Scientists are cautiously bringing gene therapy out of the dark.

At age 8, Corey Haas stood at square one of a floor maze at the Children’s Hospital of Philadelphia. Black and white squares covered the ground, with an arrow on each to show him the correct path. He took a few steps and then paused. “This is being really hard,” he told the adults in the room. After about a minute, they nudged him in the right direction. After a couple more timid steps, he stopped again, frustrated. “I can’t even see anything.”

Corey has Leber’s congenital amaurosis (LCA), a rare inherited disease in which a genetic glitch damages cells in the retina, causing blindness. On that fall day in 2008, he was tackling the maze as the youngest of 12 patients who had received an experimental therapy for LCA. Ninety days before, a surgeon had injected a healthy version of a gene called RPE65 into the back of Corey’s left eye. His eye cells began pumping out the protein that he was born without, allowing him to see.

In that first, frustrating maze, Corey was relying on his untreated eye, wearing a patch over the newly treated left eye. About an hour later, he did the maze again, this time using his left eye to guide him. He cruised through it in about 20 seconds. The spectators burst into applause.

The trial’s participants ranged from 8 to 44 years old, and the therapy worked, to varying degrees, for all of them. When the results were published, in November 2009, it was a boon to the gene therapy field, which has had highly publicized ups and downs since its debut in the late 1980s (see Web Extra gene therapy timeline). The general pattern: scientists would see fantastic results when testing gene therapy on animals. But when they used it on people, they came up against two major obstacles: the new gene would be expressed only for a short time or the immune system would reject the therapy outright.


Gene Therapy’s Ups and Downs

The 30-year timeline of a controversial field.


Today, researchers are tackling both problems by finding clever ways to deliver long-lasting, healthy genes without triggering a serious immune response. One promising approach is to repair a gene in the patient’s cells outside the body and then put the cells back after the gene has fully integrated into the genome. Another tactic is to tweak the vehicles that deliver the gene so that they aren’t as easily seen by the immune system.

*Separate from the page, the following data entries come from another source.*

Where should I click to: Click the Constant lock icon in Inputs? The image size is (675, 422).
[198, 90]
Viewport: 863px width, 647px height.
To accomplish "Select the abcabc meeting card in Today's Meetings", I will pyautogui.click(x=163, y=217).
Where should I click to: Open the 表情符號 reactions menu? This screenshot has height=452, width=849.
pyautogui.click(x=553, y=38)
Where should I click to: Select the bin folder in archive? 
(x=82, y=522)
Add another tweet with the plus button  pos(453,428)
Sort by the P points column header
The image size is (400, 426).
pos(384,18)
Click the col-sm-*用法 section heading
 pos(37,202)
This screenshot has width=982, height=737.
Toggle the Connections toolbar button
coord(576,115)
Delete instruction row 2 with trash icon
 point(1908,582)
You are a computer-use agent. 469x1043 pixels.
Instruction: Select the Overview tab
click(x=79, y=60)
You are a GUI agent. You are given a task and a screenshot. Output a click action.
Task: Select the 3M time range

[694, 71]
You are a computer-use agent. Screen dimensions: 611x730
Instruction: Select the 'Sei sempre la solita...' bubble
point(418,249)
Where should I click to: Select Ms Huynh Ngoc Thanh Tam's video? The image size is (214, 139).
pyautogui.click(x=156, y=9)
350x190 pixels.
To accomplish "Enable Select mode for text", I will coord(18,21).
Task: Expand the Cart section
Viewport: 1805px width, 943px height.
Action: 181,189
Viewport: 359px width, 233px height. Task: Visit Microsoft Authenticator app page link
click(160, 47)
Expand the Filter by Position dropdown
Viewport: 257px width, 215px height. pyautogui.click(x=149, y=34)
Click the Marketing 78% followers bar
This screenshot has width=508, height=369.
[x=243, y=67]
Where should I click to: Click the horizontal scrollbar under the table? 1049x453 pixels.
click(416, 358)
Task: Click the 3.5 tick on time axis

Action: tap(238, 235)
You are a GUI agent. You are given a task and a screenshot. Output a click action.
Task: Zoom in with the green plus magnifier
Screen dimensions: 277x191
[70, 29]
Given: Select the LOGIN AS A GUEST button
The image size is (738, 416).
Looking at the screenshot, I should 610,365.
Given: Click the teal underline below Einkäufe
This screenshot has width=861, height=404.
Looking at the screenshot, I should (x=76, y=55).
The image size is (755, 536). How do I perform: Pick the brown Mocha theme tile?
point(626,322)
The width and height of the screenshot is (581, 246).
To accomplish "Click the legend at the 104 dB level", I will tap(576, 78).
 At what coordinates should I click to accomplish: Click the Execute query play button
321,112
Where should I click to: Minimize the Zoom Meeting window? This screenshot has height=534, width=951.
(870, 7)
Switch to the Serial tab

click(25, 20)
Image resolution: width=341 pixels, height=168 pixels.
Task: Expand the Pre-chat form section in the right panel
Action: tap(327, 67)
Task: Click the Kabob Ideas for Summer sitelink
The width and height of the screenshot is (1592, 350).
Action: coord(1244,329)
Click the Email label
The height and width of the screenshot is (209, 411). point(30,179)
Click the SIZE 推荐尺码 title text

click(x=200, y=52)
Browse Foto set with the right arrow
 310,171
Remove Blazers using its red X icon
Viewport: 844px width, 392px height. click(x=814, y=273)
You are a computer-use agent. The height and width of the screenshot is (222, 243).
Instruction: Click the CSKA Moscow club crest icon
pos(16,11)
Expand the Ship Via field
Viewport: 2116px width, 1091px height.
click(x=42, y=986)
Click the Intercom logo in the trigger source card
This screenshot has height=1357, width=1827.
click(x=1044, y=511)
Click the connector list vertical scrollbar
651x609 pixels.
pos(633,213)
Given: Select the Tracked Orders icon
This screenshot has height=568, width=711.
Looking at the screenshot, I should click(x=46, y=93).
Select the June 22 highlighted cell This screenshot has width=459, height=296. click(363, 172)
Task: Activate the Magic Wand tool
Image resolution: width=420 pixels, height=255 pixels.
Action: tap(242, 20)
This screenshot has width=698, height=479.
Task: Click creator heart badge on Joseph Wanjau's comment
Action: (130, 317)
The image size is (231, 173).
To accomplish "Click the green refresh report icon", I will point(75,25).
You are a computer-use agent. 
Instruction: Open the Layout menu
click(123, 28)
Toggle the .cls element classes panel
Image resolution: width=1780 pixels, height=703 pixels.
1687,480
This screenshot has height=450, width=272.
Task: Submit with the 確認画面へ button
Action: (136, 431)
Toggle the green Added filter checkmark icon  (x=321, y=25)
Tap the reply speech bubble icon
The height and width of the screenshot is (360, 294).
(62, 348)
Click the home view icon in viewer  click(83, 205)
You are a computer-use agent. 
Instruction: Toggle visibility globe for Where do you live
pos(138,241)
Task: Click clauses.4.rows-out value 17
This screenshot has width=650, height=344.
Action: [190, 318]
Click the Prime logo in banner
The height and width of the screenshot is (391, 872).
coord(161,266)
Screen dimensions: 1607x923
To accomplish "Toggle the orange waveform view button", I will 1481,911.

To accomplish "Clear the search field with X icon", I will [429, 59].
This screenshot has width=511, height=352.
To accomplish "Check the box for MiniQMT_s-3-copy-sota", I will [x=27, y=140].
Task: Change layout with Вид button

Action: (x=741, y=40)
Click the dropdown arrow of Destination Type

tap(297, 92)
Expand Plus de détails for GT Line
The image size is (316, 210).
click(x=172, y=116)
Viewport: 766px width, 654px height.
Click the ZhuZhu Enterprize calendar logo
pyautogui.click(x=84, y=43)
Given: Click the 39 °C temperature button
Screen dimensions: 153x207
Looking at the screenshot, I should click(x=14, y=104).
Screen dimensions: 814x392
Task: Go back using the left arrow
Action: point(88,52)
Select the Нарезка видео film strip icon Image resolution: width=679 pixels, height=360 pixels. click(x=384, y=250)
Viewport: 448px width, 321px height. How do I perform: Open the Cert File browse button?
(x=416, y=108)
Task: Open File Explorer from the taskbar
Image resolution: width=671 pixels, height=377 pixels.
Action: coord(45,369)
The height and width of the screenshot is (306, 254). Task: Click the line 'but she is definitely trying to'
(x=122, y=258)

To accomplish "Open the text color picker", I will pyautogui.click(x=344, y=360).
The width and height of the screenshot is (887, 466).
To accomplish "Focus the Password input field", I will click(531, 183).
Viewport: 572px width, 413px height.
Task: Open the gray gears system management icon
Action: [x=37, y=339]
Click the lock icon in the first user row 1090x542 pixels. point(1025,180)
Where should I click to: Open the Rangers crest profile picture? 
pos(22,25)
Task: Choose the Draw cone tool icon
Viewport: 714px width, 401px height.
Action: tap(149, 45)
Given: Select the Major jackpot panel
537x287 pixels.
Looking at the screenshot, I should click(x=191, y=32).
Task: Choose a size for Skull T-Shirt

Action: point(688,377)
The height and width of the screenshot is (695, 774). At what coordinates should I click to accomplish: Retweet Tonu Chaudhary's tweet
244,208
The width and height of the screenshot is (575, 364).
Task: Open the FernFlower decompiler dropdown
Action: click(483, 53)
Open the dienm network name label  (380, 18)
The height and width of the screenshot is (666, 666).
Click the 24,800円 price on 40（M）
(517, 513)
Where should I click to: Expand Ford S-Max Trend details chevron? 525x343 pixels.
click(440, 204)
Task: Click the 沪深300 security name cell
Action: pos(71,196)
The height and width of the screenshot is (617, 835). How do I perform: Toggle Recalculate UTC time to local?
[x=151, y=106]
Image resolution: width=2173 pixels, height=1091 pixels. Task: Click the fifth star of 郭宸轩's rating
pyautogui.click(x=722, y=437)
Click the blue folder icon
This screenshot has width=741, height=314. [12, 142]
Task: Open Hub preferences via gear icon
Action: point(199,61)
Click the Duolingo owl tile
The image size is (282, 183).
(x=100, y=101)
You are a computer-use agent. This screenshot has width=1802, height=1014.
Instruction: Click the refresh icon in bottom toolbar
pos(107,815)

Then there’s the strategy behind the LCA trial: targeting parts of the body—such as the eye or brain—that are somewhat isolated from the immune soldiers in the blood. A leader of this study is Katherine High, a gene therapy pioneer and HHMI investigator at Children’s Hospital. High has her hands in many lines of gene therapy research, but so far the LCA trial has produced the most dramatic outcomes. At a conference in May 2011, her team announced the latest results: 3 of the original 12 patients have received the therapy in their second eye, and their vision has improved further. The researchers plan to launch a phase 3 trial—the last step on the long road to regulatory approval—this fall.

After two decades in this controversial field, High has difficulty wrapping her head around this medical miracle. “It’s almost Biblical,” she says. “I still can’t quite believe that something like this could actually happen.”

Beyond dogs

High has been fascinated with the idea of gene therapy since she launched her first laboratory, at the University of North Carolina, in 1985. She had spent years pinpointing the genetic glitches responsible for bleeding disorders called hemophilias. Most of these mutations damaged clotting factors, enzymes that help the blood clot. “From there, it’s not a very far leap to ask if there’s a way we can use the gene to go into a person with hemophilia and correct their disease,” she says.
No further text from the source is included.